What is being asked ▸ Are you able to quote each entry exactly as written?

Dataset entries
----------

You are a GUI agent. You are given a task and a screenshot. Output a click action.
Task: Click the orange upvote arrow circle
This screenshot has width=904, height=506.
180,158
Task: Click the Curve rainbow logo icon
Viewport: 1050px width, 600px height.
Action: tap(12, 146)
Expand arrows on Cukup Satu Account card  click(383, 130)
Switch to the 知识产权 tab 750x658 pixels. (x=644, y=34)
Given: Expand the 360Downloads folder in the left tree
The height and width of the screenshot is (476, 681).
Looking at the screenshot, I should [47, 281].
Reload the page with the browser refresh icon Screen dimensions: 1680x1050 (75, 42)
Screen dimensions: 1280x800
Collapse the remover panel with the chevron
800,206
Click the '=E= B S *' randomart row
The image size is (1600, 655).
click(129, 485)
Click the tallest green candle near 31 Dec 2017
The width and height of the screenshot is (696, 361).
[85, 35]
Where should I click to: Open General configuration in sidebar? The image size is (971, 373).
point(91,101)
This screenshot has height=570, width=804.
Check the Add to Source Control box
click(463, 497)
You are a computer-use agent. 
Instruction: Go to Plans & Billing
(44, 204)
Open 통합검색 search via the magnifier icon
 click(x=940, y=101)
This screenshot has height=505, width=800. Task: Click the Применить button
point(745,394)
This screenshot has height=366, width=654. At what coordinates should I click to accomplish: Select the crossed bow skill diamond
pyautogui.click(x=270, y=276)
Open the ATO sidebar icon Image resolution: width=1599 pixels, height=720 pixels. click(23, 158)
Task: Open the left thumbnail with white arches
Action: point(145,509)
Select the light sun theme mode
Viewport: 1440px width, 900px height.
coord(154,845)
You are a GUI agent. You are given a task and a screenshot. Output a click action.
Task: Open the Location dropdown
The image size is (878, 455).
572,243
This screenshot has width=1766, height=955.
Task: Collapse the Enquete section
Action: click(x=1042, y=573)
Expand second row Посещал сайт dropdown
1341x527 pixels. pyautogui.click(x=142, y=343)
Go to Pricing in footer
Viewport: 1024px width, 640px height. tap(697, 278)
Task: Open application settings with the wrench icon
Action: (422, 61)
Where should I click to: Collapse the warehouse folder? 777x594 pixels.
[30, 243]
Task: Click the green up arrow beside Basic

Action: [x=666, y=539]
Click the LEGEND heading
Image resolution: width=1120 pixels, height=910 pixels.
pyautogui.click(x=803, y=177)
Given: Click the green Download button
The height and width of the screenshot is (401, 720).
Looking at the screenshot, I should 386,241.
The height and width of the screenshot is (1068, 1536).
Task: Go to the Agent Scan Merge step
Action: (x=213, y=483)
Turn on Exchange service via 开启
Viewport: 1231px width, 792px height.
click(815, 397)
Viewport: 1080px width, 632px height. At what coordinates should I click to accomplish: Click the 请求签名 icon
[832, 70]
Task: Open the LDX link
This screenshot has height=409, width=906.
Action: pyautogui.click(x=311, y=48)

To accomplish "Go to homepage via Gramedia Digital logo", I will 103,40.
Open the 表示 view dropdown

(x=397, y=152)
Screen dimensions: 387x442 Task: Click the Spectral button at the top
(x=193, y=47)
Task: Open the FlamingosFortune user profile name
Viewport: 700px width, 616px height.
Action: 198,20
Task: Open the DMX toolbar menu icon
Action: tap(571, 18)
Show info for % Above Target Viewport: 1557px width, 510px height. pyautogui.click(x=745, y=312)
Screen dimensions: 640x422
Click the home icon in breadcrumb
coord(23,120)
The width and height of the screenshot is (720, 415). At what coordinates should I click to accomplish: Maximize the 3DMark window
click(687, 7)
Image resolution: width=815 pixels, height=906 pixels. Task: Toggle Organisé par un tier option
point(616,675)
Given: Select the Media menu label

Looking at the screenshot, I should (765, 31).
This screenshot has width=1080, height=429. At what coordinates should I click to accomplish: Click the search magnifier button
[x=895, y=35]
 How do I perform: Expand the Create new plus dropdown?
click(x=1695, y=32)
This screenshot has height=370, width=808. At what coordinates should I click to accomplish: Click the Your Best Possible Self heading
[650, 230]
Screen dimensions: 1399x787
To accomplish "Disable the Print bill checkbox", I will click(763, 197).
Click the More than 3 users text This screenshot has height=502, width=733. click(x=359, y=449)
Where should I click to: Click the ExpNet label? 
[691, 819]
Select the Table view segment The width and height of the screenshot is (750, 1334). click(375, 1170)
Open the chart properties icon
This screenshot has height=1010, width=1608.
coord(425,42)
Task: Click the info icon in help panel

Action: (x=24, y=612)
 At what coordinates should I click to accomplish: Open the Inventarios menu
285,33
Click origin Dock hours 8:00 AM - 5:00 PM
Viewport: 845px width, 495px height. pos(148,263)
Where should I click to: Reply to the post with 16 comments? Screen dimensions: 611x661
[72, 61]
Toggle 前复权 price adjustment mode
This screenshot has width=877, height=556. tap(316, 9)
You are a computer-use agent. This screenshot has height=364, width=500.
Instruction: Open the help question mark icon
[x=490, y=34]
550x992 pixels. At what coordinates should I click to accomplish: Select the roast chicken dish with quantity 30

----------

Exercise answer ▸
You are a GUI agent. You are given a task and a screenshot. Output a click action.
Task: Click the orange upvote arrow circle
This screenshot has width=904, height=506.
180,158
Task: Click the Curve rainbow logo icon
Viewport: 1050px width, 600px height.
Action: tap(12, 146)
Expand arrows on Cukup Satu Account card  click(383, 130)
Switch to the 知识产权 tab 750x658 pixels. (x=644, y=34)
Given: Expand the 360Downloads folder in the left tree
The height and width of the screenshot is (476, 681).
Looking at the screenshot, I should [47, 281].
Reload the page with the browser refresh icon Screen dimensions: 1680x1050 (75, 42)
Screen dimensions: 1280x800
Collapse the remover panel with the chevron
800,206
Click the '=E= B S *' randomart row
The image size is (1600, 655).
click(129, 485)
Click the tallest green candle near 31 Dec 2017
The width and height of the screenshot is (696, 361).
[85, 35]
Where should I click to: Open General configuration in sidebar? The image size is (971, 373).
point(91,101)
This screenshot has height=570, width=804.
Check the Add to Source Control box
click(463, 497)
You are a computer-use agent. 
Instruction: Go to Plans & Billing
(44, 204)
Open 통합검색 search via the magnifier icon
 click(x=940, y=101)
This screenshot has height=505, width=800. Task: Click the Применить button
point(745,394)
This screenshot has height=366, width=654. At what coordinates should I click to accomplish: Select the crossed bow skill diamond
pyautogui.click(x=270, y=276)
Open the ATO sidebar icon Image resolution: width=1599 pixels, height=720 pixels. click(23, 158)
Task: Open the left thumbnail with white arches
Action: point(145,509)
Select the light sun theme mode
Viewport: 1440px width, 900px height.
coord(154,845)
You are a GUI agent. You are given a task and a screenshot. Output a click action.
Task: Open the Location dropdown
The image size is (878, 455).
572,243
This screenshot has width=1766, height=955.
Task: Collapse the Enquete section
Action: click(x=1042, y=573)
Expand second row Посещал сайт dropdown
1341x527 pixels. pyautogui.click(x=142, y=343)
Go to Pricing in footer
Viewport: 1024px width, 640px height. tap(697, 278)
Task: Open application settings with the wrench icon
Action: (422, 61)
Where should I click to: Collapse the warehouse folder? 777x594 pixels.
[30, 243]
Task: Click the green up arrow beside Basic

Action: [x=666, y=539]
Click the LEGEND heading
Image resolution: width=1120 pixels, height=910 pixels.
pyautogui.click(x=803, y=177)
Given: Click the green Download button
The height and width of the screenshot is (401, 720).
Looking at the screenshot, I should 386,241.
The height and width of the screenshot is (1068, 1536).
Task: Go to the Agent Scan Merge step
Action: (x=213, y=483)
Turn on Exchange service via 开启
Viewport: 1231px width, 792px height.
click(815, 397)
Viewport: 1080px width, 632px height. At what coordinates should I click to accomplish: Click the 请求签名 icon
[832, 70]
Task: Open the LDX link
This screenshot has height=409, width=906.
Action: pyautogui.click(x=311, y=48)

To accomplish "Go to homepage via Gramedia Digital logo", I will 103,40.
Open the 表示 view dropdown

(x=397, y=152)
Screen dimensions: 387x442 Task: Click the Spectral button at the top
(x=193, y=47)
Task: Open the FlamingosFortune user profile name
Viewport: 700px width, 616px height.
Action: 198,20
Task: Open the DMX toolbar menu icon
Action: tap(571, 18)
Show info for % Above Target Viewport: 1557px width, 510px height. pyautogui.click(x=745, y=312)
Screen dimensions: 640x422
Click the home icon in breadcrumb
coord(23,120)
The width and height of the screenshot is (720, 415). At what coordinates should I click to accomplish: Maximize the 3DMark window
click(687, 7)
Image resolution: width=815 pixels, height=906 pixels. Task: Toggle Organisé par un tier option
point(616,675)
Given: Select the Media menu label

Looking at the screenshot, I should (765, 31).
This screenshot has width=1080, height=429. At what coordinates should I click to accomplish: Click the search magnifier button
[x=895, y=35]
 How do I perform: Expand the Create new plus dropdown?
click(x=1695, y=32)
This screenshot has height=370, width=808. At what coordinates should I click to accomplish: Click the Your Best Possible Self heading
[650, 230]
Screen dimensions: 1399x787
To accomplish "Disable the Print bill checkbox", I will click(763, 197).
Click the More than 3 users text This screenshot has height=502, width=733. click(x=359, y=449)
Where should I click to: Click the ExpNet label? 
[691, 819]
Select the Table view segment The width and height of the screenshot is (750, 1334). click(375, 1170)
Open the chart properties icon
This screenshot has height=1010, width=1608.
coord(425,42)
Task: Click the info icon in help panel

Action: (x=24, y=612)
 At what coordinates should I click to accomplish: Open the Inventarios menu
285,33
Click origin Dock hours 8:00 AM - 5:00 PM
Viewport: 845px width, 495px height. pos(148,263)
Where should I click to: Reply to the post with 16 comments? Screen dimensions: 611x661
[72, 61]
Toggle 前复权 price adjustment mode
This screenshot has width=877, height=556. tap(316, 9)
You are a computer-use agent. This screenshot has height=364, width=500.
Instruction: Open the help question mark icon
[x=490, y=34]
550x992 pixels. At what coordinates should I click to accomplish: Select the roast chicken dish with quantity 30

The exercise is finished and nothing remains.